Marge Berer, Editor, Reproductive Health Matters
Below is a summary of the article in full Termination of pregnancy as emergency obstetric care
On 28 October 2012, Savita Halappanavar miscarried at 17 weeks of pregnancy and died in the maternity ward of a hospital in Ireland. Twelve weeks later, articles and blogs about her death continue to be published in many countries. What was iconic about Savita’s death was the fact that it raises questions about whether to terminate a pregnancy as emergency obstetric care, e.g. for inevitable miscarriage, where there are severe fetal anomalies and other non-viable pregnancies, or to save a woman’s life or health. As a committee of the Irish Parliament considers proposals to offer limited legal abortion in Ireland, this paper explores how these questions arose in relation to Savita’s death, how they relate to the interpretation of Catholic health policy and the consequences for pregnant women’s lives.
Part of the treatment required to save Savita’s life, carried out without delay, was to terminate the pregnancy because her cervix was fully dilated, the pregnancy was no longer viable and she was at high risk of infection. This was not, apparently, how Savita’s doctors saw the situation, or at least not what determined the action they took. Based on what was reported in the media, termination of the pregnancy appears to have been delayed because there was still a fetal heartbeat. But why?? What appears to be the answer arises from a statement by the doctors involved in Savita’s case that “this is a Catholic country” and, in the cases of other women reported in the media afterwards, with direct reference to personal or hospital-wide interpretation of Roman Catholic health policy.
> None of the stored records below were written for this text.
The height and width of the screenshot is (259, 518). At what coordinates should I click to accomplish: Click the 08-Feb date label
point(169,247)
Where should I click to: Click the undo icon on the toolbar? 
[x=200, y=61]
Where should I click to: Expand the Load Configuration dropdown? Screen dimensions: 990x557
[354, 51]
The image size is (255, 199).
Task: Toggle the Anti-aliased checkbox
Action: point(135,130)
A 2009 judgement by the now Chief Justice of the Irish Supreme Court has been interpreted to mean that if a fetus cannot survive beyond pregnancy it does not enjoy the protection granted in the Irish Constitution to the “life of the unborn”. In November 2012 the Standing Committee of the Irish Catholic Bishops’ Conference said: “· The Catholic Church has never taught that the life of a child in the womb should be preferred to that of a mother. By virtue of their common humanity a mother and her unborn baby are both sacred with an equal right to life… Whereas abortion is the direct and intentional destruction of an unborn baby and is gravely immoral in all circumstances, this is different from medical treatments which do not directly and intentionally seek to end the life of the unborn baby. Current law and medical guidelines in Ireland allow nurses and doctors in Irish hospitals to apply this vital distinction in practice while upholding the equal right to life of both a mother and her unborn baby.”
The requirement “to uphold the equal right to life of both a mother and her unborn baby” is the crux of the problem, however, because in a case like Savita’s and many others, the mother and fetus do not have an equal chance of survival. Catholic policy signally fails to acknowledge this, to women’s great detriment. The fact that the fetus is still alive is what appears to make all the difference ̶ because it forces medical professionals to decide whether the death of the fetus would be “directly intended” or not. This was fatal for Savita and is potentially fatal for other women.
The paper goes on to describe a number of other such cases, including those described by obstetrician-gynaecologists in six Catholic-run hospitals in the USA, individual cases in the Dominican Republic and Costa Rica, and those of other women in Ireland from the past which have emerged. Finally, it describes a US case where a Catholic-run hospital decided to terminate a pregnancy to save a woman’s life and was officially stripped by the Bishop of its Catholic affiliation.
This paper asks: is refusal to terminate pregnancies because the fetus is still alive, no matter what risk they pose to women, the norm in Catholic maternity services? If so, in which countries? Or are these cases exceptions?? It argues that the governments of Ireland and of every other country with Catholic-run maternity services need to answer these questions urgently.
Many of the events presented in this paper are recent or have only just taken place, and most of the sources are media and individual reports. However, there is a very worrying common thread running across countries and continents. These reports invite rigorous investigation of emergency obstetric care provided by Catholic maternity services and Catholic health professionals.
If such research unearths more histories of failure to treat and save women’s lives, as in the cases reported in this paper, urgent action is called for, including stripping any such health professionals and/or hospitals of their right to provide maternity services and emergency obstetric care. At issue is whether the woman’s life comes first or not. This is the crux of what abortion as well as emergency obstetric care is all about.